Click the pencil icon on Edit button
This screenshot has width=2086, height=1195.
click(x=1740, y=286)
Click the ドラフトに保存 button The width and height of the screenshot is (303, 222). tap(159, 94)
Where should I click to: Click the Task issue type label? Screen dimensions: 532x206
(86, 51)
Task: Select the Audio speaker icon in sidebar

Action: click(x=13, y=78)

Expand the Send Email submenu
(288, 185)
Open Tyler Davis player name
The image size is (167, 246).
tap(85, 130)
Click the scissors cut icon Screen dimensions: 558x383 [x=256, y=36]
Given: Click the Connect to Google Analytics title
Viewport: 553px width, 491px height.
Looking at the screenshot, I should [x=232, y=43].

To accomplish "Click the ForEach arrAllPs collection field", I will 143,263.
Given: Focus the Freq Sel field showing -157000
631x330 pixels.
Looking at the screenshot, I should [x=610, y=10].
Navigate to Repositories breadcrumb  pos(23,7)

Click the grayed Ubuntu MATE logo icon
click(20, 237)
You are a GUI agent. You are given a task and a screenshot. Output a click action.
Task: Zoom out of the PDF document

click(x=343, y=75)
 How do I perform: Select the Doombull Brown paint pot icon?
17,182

• EXERCISE INSTRUCTIONS
Rescale the records starting at the line that contains "You are a GUI" and ending at the end of the records, both included. Repeat only those lines with their requests, multiplying each coordinate in the answers by 0.8 and rounding to whole numbers, with halves rounded up.

• WRITTEN REPLY
You are a GUI agent. You are given a task and a screenshot. Output a click action.
Task: Zoom out of the PDF document

click(x=274, y=60)
 How do I perform: Select the Doombull Brown paint pot icon?
14,146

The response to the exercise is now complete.